ClipGStream: Clip-Stream Gaussian Splatting for Any Length and Any Motion Multi-View Dynamic Scene Reconstruction,
Jie Liang, Jiahao Wu, Chao Wang, Jiayu Yang, Xiaoyun Zheng, Kaiqiang Xiong, Zhanke Wang, Jinbo Yan, FengGao, Ronggang Wang
Guangdong Provincial Key Laboratory of Ultra High Definition Immersive Media Technology, Shenzhen Graduate School, Peking University, Pengcheng Lab, Peking Unviersity
CVPR 2026

This repository is the official implementation of "ClipGStream: Clip-Stream Gaussian Splatting for Any Length and Any Motion Multi-View Dynamic Scene Reconstruction".

In this paper, we propose a hybrid reconstruction framework, Clip-Stream, which performs stream-level optimization at the clip granularity rather than at the frame level.
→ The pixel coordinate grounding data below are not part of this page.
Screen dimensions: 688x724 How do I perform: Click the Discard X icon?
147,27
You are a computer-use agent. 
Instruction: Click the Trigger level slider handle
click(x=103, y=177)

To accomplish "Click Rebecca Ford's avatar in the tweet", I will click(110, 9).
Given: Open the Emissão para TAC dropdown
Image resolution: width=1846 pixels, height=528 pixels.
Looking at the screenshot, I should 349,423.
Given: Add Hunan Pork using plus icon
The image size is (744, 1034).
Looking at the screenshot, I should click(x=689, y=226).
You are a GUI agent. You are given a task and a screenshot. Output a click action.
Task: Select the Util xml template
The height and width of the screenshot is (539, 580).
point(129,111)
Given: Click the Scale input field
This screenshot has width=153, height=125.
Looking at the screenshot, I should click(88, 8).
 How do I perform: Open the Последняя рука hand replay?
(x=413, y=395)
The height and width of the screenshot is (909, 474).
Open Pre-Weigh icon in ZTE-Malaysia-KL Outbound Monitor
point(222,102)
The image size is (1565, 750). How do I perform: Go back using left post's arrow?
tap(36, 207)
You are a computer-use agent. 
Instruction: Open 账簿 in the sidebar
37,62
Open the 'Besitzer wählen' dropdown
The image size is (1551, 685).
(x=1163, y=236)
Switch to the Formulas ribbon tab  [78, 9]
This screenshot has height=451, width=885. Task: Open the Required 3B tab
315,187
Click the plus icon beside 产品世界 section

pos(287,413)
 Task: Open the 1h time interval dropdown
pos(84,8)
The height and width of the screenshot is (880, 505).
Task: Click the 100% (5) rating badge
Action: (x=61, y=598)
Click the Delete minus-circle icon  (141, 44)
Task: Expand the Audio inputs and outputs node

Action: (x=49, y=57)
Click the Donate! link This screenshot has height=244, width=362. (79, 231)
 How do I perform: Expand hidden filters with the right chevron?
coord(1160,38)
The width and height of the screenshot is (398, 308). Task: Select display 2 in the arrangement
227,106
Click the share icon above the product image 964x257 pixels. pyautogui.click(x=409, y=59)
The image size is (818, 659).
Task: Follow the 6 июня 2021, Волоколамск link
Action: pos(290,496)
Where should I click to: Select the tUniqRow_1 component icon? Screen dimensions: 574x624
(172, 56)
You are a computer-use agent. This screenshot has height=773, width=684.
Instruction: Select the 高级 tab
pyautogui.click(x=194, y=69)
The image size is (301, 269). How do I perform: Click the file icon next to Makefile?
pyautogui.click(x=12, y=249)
This design enables scalable and temporally coherent reconstruction of long dynamic sequences, effectively eliminating flickering artifacts.

1. Environmental Setups

We tested on a server configured with Ubuntu 20.04, cuda 11.8 and gcc 11.4.0. Other similar configurations should also work, but we have not verified each one individually. In fact, this environment configuration is not strict — any environment that can run 3DGS properly should also be able to run our program. In addition, some extra packages are required, such as Tinycudann.

  1. Clone this repo:
git clone https://github.com/liangjie1999/ClipGStream --recursive
cd ClipGStream
  1. Install dependencies
# Before using the flowing bash commands, you need to check your CUDA version
# Using 'echo $CUDA_HOME' to check  (We use CUDA 11.8) 
conda env create --file environment.yml
conda activate ClipGStream

cd submodules/diff-gaussian-rasterization
CC=gcc-11 CXX=g++-11 CUDAHOSTCXX=/usr/bin/g++-11 pip install . --no-build-isolation

cd submodules/simple-knn
CC=gcc-11 CXX=g++-11 CUDAHOSTCXX=/usr/bin/g++-11 pip install . --no-build-isolation
# or you can remove the CC=gcc-11 CXX=g++-11 CUDAHOSTCXX=/usr/bin/g++-11

After that, you need to install tiny-cuda-nn (1.7).

# Here we provide bash to install tiny-cuda-nn, if you use different CUDA version with us, may be you need to go to the upper link to install the correct tiny-cuda-nn.
cd ./tiny-cuda-nn-master/bindings/torch
python setup.py install

2. Quick Start Guide

Quickly launch using only a single command.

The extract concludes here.